De plus en plus. More and more, her mind screamed. “More,” she managed. “I want more.”
So did he. He shoved her knees back, opened her and hammered himself inside her.
It burned. His lungs, his heart, his loins. The ferocious heat, the unspeakable pleasure of going wild with her hazed his vision until the world was drenched with it.
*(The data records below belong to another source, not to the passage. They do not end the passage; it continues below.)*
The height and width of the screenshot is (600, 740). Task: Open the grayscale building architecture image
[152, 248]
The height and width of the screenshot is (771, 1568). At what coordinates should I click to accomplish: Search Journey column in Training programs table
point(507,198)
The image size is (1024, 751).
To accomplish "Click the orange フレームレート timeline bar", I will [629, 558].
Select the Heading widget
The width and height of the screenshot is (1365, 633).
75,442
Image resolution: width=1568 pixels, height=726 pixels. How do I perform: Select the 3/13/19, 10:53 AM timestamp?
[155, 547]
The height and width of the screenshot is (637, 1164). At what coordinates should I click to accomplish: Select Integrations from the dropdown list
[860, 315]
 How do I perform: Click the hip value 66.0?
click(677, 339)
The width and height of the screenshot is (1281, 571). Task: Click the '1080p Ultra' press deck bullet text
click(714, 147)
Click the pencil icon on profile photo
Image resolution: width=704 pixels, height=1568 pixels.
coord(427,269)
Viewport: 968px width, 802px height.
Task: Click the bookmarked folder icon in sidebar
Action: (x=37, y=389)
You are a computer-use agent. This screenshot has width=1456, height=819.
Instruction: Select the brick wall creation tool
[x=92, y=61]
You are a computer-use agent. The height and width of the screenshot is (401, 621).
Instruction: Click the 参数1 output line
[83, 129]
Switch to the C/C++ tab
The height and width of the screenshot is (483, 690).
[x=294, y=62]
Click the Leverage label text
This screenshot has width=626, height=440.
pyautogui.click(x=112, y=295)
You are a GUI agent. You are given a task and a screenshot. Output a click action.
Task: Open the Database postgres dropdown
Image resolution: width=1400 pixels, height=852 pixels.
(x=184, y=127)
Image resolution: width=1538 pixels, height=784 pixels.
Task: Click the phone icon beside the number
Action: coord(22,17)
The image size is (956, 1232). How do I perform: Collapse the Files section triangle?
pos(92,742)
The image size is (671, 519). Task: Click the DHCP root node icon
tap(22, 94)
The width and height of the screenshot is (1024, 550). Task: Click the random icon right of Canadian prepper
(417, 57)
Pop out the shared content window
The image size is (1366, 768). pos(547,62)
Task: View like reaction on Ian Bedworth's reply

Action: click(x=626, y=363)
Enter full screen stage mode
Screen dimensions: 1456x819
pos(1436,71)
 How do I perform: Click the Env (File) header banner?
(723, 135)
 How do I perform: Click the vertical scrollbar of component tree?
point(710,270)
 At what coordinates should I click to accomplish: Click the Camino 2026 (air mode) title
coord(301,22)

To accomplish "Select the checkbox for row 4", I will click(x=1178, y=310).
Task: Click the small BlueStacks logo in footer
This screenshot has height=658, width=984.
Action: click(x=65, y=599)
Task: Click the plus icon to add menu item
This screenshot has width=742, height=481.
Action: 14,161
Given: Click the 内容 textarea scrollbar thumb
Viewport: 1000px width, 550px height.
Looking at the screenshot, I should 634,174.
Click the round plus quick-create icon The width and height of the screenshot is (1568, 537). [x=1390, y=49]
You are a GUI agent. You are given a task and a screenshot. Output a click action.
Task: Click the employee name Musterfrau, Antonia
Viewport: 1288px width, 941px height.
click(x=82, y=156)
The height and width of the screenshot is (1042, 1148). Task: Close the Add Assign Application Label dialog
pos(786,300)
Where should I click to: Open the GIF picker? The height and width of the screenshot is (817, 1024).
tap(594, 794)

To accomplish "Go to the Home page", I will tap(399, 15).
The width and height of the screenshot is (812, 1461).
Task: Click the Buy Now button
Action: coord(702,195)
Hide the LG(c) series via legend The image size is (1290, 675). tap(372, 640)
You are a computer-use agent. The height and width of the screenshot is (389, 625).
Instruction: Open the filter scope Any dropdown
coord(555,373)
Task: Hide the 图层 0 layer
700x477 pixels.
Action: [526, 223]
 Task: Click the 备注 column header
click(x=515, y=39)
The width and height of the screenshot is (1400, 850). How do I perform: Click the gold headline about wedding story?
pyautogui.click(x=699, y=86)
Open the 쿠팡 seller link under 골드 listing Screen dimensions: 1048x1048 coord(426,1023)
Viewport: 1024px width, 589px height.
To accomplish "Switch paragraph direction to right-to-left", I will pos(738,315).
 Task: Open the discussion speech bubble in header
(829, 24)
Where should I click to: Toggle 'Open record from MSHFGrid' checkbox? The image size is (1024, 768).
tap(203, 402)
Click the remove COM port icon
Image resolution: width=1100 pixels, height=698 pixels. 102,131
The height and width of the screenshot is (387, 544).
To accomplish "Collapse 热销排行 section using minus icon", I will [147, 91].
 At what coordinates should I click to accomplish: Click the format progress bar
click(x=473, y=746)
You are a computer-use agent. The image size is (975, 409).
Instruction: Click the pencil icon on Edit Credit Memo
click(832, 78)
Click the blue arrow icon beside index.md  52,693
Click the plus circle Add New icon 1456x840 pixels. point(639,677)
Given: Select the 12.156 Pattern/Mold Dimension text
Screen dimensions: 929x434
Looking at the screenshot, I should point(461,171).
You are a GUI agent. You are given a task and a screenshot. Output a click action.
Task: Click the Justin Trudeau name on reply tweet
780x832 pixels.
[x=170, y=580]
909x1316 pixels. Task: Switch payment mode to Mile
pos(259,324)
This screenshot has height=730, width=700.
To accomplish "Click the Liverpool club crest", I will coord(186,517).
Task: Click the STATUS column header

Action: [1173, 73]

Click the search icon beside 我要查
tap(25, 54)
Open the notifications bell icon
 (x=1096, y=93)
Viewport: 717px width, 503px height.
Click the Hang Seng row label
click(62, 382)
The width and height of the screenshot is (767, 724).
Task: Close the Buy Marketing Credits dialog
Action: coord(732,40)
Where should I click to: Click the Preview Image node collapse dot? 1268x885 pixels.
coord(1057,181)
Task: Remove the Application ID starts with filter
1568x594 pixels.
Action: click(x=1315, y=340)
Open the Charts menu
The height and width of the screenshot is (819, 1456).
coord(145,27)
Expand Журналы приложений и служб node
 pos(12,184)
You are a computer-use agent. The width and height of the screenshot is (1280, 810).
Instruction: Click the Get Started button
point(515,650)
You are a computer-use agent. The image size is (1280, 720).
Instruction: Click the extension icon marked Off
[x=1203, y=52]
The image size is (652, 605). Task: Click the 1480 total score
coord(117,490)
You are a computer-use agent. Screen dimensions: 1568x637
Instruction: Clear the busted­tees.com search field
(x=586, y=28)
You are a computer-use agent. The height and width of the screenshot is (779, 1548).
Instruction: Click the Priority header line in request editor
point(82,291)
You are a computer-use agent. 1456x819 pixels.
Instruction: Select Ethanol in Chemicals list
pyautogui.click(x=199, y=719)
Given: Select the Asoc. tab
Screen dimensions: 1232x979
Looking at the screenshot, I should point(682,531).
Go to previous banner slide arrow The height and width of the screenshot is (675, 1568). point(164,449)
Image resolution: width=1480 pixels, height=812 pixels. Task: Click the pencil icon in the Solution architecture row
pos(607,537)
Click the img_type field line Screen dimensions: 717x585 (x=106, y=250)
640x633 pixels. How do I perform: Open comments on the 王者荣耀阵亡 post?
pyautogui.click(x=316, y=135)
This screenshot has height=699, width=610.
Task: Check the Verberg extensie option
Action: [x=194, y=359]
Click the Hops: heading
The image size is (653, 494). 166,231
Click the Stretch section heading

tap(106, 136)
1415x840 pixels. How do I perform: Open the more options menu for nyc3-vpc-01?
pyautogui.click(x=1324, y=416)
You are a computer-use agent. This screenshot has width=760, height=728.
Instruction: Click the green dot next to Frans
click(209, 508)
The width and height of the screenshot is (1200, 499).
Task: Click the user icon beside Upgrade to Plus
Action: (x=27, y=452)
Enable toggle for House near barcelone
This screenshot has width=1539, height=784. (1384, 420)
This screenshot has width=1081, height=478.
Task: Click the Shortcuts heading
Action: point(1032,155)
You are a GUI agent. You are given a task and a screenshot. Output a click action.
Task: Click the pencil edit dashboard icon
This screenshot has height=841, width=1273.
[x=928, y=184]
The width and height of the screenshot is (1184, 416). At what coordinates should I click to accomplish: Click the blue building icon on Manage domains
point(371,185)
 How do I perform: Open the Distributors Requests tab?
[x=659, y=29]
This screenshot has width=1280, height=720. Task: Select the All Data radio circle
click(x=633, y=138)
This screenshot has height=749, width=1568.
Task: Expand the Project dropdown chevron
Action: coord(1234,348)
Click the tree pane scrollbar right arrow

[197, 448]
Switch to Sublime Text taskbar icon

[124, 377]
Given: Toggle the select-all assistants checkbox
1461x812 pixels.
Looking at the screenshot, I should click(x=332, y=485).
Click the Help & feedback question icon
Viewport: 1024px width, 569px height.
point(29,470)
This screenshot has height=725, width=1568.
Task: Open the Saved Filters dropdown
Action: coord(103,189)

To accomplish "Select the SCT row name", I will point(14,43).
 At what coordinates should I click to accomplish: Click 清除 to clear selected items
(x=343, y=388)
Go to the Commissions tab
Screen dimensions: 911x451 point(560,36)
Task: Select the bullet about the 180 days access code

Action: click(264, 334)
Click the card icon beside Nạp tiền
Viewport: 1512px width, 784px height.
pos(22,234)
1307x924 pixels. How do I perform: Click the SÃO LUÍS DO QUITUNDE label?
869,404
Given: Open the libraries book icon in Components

White sun beating through the windows, the brassy blast of a trumpet from the street, the mad squeak of springs as slick skin slapped rhythmically against slick skin.
And her eyes, dark and glossy as onyx, locked on his.
I love you. Endlessly.
He didn’t know if he spoke, or if the words simply ran a desperate loop in his brain. But he saw her eyes change, watched emotion swirl into them, blind them.
He heard her sob for breath, felt her vise around him as she came. Helpless, half mad, he shattered. And poured into her.
Out of breath, out of his mind, he collapsed onto her. Beneath him she continued to quake, to quiver. And shudder, those aftershocks of eruption. Then she was still.
“Can’t move yet,” he mumbled. He felt hollowed out, light as a husk that could be happily blown apart by the slightest breeze.
“Don’t need to.”
Her lips were against the side of his throat, and their movement there brought him an exquisite tenderness. A rainbow after the storm.
“Would you believe I came in to talk to you?”
“No.”
“Did. Figured we’d get to this after. Change of plans. I owe you a shirt and some underwear.”
“I’ve got more.”
He’d recovered just enough to prop on his elbows and look down at her. Her cheeks were flushed and glowing. Curls of damp hair clung to her temples, spilled over the rumpled spread.
He wanted to lap her up like a cat with cream.
“Pissing you off got me hot,” he told her.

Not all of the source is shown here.